QPR vs. Chelsea: 6 Things We Learned
QPR managed to frustrate Chelsea on Saturday afternoon with a spirited performance to earn a point against their West London rivals.
The derby was eagerly anticipated due to the theatre of the pre-match handshake, where Anton Ferdinand blanked both John Terry and Ashley Cole due to the fallout from the racism scandal that marred this fixture last season.
The result now means that the Blues have stuttered in the last two matches, which also included a humbling at the hands of Atletico Madrid.
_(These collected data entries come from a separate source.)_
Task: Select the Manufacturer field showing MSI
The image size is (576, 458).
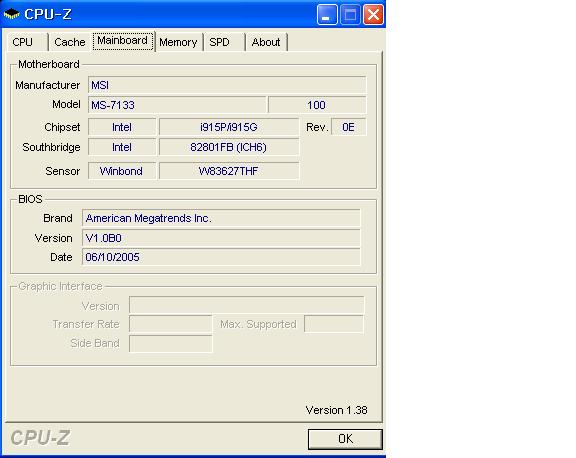Action: click(x=227, y=85)
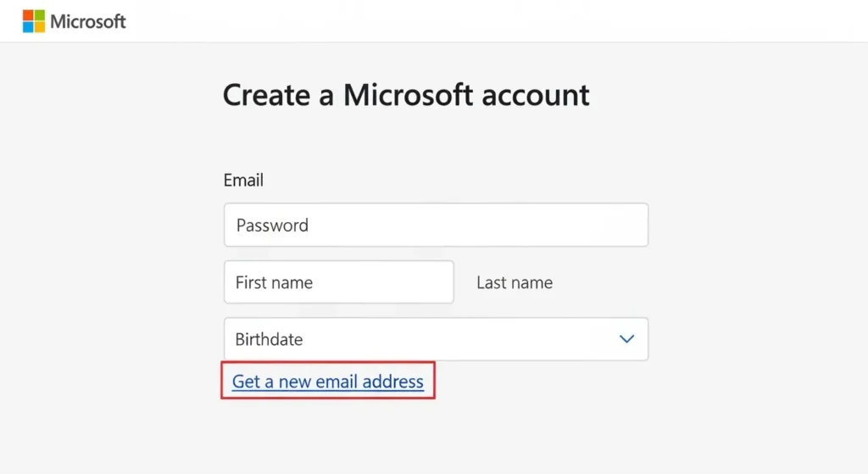This screenshot has width=868, height=474.
Task: Click the Create a Microsoft account heading
Action: (406, 94)
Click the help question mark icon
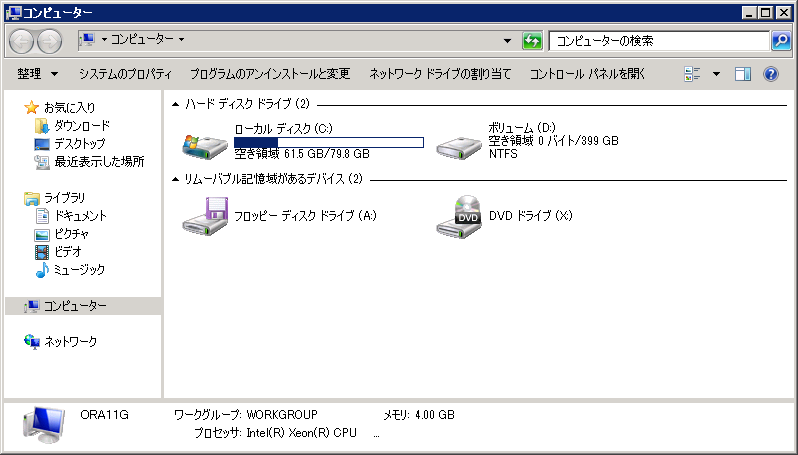 (x=771, y=74)
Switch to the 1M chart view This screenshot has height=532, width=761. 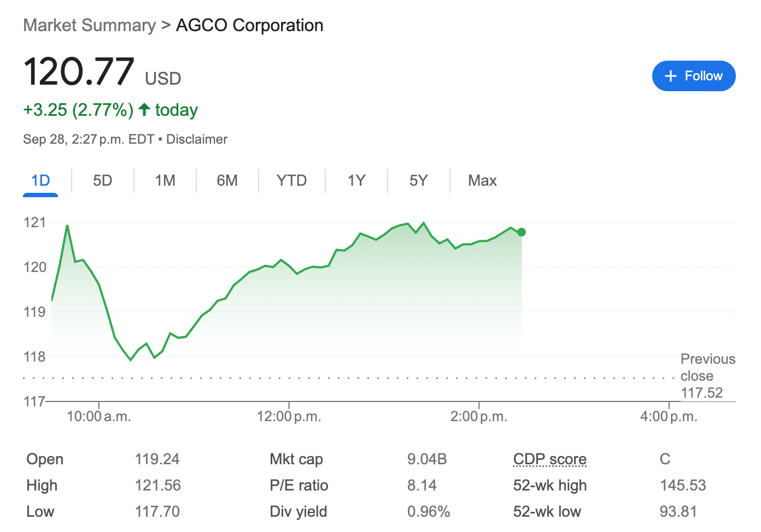[x=165, y=180]
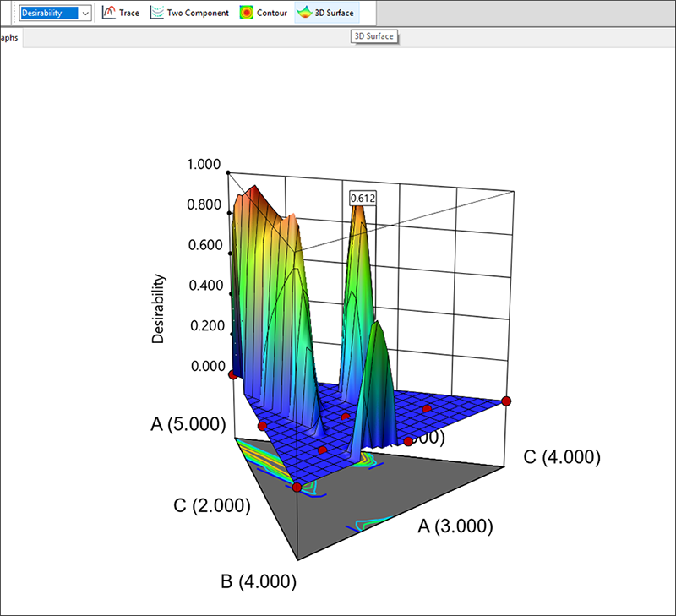Image resolution: width=676 pixels, height=616 pixels.
Task: Click the Desirability combo box text
Action: (x=47, y=13)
Nonetheless, Chelsea remain atop the league by a point.
The Hoops now look up with a plethora of options to choose from in the squad after splurging in the transfer window to almost guarantee relegation will not be a concern for the club moving forward.
Here are six things we learned from this fiery match.
John Terry Is One of the Most Mentally Strong Players Ever
John Terry was snubbed in the pre-match handshake by Anton Ferdinand, but the Chelsea skipper was able to focus on the task in hand, defending resolutely throughout Saturday's match.
Bobby Zamora was largely quiet, aside from when he intercepted a back-pass for the game's biggest chance, and this was mostly down to how Terry dealt with the former England international.
Terry was able to assert himself well, defending physically while also using the ball intelligently.
The constant abuse he suffered was also a sign of how the England international calls upon his outstanding character to triumph despite numerous distractions.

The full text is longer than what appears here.